# Mod_mono für ASP.NET Fehler?



## AndréS (29. Feb. 2008)

Hallo

ich habe Debian Etch, neuste Version. Habe nun vorgehabt ASP.NET durch mod_mono zu installieren.

per 
	
	



```
apt-get install libapache2-mod-mono
```
 habe ich das installiert. Dabei sagte er mir aber einen Fehler an.


```
dpkg: error processing mono-apache-server (--configure):
 subprocess post-installation script killed by signal (Interrupt)
dpkg: dependency problems prevent configuration of libapache2-mod-mono:
 libapache2-mod-mono depends on mono-apache-server (>= 1.2.1) | mono-apache-server2 (>= 1.2.1); however:
  Package mono-apache-server is not configured yet.
  Package mono-apache-server2 is not installed.
 libapache2-mod-mono depends on mono-apache-server (<< 1.2.2) | mono-apache-server2 (<< 1.2.2); however:
  Package mono-apache-server is not configured yet.
  Package mono-apache-server2 is not installed.
dpkg: error processing libapache2-mod-mono (--configure):
 dependency problems - leaving unconfigured
Errors were encountered while processing:
 mono-apache-server
 libapache2-mod-mono
E: Sub-process /usr/bin/dpkg returned an error code (1)
```
ich weiß net was das bedeutet und ASP.NET Seiten werde auch noch nicht wirklich echt dargestellt.
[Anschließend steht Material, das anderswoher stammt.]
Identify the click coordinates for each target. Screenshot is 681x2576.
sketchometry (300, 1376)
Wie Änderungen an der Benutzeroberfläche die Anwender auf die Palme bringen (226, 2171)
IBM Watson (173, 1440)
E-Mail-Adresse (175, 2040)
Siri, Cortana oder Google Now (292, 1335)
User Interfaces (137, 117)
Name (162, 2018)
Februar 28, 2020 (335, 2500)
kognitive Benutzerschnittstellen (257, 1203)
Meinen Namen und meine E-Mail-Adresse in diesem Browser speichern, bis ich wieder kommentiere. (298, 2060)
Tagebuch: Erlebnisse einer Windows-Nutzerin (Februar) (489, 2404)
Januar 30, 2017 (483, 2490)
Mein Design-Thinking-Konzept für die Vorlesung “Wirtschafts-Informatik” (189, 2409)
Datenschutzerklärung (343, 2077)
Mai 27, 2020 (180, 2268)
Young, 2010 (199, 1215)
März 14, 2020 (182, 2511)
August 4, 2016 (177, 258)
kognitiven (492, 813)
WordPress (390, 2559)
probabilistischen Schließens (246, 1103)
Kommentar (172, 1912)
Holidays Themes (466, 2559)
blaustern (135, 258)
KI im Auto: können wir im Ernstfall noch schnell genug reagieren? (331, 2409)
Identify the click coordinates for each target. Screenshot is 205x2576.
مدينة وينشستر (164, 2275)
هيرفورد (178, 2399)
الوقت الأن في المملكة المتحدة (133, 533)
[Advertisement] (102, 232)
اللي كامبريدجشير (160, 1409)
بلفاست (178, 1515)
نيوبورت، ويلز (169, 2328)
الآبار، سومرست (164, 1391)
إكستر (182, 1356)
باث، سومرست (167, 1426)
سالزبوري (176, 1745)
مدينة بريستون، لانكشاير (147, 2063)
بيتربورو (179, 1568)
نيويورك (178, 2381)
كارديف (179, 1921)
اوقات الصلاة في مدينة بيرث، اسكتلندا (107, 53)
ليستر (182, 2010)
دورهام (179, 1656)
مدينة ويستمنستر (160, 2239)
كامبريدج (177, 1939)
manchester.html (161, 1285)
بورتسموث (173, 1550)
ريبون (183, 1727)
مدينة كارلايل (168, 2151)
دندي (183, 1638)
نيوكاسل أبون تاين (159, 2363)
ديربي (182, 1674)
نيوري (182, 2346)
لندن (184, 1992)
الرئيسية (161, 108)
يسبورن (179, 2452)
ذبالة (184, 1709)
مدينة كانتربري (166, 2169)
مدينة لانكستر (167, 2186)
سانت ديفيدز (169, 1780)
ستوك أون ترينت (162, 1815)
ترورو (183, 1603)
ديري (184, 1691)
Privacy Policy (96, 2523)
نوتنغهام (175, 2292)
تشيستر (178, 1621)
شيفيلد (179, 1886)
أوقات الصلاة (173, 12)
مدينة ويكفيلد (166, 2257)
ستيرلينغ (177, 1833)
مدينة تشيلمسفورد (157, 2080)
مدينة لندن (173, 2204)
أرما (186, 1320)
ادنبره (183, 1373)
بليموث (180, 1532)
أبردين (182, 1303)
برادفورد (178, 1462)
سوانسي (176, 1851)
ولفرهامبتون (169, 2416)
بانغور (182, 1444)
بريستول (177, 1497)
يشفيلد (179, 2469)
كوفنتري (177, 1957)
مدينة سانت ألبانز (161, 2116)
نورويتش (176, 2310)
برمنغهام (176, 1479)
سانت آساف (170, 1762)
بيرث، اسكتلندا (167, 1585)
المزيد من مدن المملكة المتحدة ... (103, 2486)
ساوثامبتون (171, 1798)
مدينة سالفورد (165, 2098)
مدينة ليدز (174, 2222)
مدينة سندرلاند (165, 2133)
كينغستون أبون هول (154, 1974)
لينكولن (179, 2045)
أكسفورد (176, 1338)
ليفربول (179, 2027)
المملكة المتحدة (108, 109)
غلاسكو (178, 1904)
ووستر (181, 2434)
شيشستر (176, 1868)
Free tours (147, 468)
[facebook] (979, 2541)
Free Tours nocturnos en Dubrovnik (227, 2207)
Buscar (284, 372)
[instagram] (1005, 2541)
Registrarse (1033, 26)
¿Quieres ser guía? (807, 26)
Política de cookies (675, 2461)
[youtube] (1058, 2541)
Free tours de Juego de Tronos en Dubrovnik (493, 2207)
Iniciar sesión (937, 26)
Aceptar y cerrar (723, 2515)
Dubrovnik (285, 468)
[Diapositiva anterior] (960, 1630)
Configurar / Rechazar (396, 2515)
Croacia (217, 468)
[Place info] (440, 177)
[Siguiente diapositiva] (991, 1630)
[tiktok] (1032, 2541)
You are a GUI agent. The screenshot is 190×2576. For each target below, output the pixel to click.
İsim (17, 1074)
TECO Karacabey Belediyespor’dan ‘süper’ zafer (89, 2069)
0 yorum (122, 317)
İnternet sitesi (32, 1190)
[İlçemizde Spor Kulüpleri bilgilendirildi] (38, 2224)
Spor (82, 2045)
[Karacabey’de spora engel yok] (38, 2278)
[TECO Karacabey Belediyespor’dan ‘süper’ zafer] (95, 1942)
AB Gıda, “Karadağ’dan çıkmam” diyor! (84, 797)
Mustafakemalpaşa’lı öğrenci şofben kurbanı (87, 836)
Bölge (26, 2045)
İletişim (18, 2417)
Wenn das jemand sehen möchte, ich kann gerne einen Link zu einer Testseite einstellen.

Vielen Dank für Hilfe.

André


----------



## Till (29. Feb. 2008)

Ruf bitte mal:

apt-get update
apt-get -u upgrade

auf und versuche es dann nochmal.


----------



## AndréS (29. Feb. 2008)

okay, gesagt getan

```
Debian-40-etch-32-minimal:~# apt-get -u upgrade
Reading package lists... Done
Building dependency tree... Done
0 upgraded, 0 newly installed, 0 to remove and 0 not upgraded.
Debian-40-etch-32-minimal:~# apt-get install libapache2-mod-mono
Reading package lists... Done
Building dependency tree... Done
libapache2-mod-mono is already the newest version.
0 upgraded, 0 newly installed, 0 to remove and 0 not upgraded.
Debian-40-etch-32-minimal:~#
```
nun macht er aber nichts weiter. er lässt alles einfach so

Testseite http://webby24.de/test/test.aspx

André


----------



## Till (29. Feb. 2008)

Danach musst Du noch mono installieren:

apt-get install libapache2-mod-mono


----------



## AndréS (29. Feb. 2008)

Habe ich gemacht :-( 


```
Debian-40-etch-32-minimal:~# apt-get install libapache2-mod-mono
Reading package lists... Done
Building dependency tree... Done
libapache2-mod-mono is already the newest version.
0 upgraded, 0 newly installed, 0 to remove and 0 not upgraded.
Debian-40-etch-32-minimal:~#
```
aber er mag mich nicht. Sagt es sei schon. Muss ich das vielleicht erst deinstallieren? Oder muss ich das dann auch erstmal in der php.ini aktivieren?

André


----------



## Till (3. März 2008)

Mono hat nichts mit PHP zu tun, also auch nicht mit der php.ini Datei. Hast Du denn die notwendigen apache Direktiven, um Mono zu verwenden, in das apache Direktiven FEld der Webseite getan und eine .aspx Seite zum Testen verwendet?


----------



## AndréS (3. März 2008)

Die ASPX Testseite läuft da ja immer. Nur ebenhalt mit den Fehler.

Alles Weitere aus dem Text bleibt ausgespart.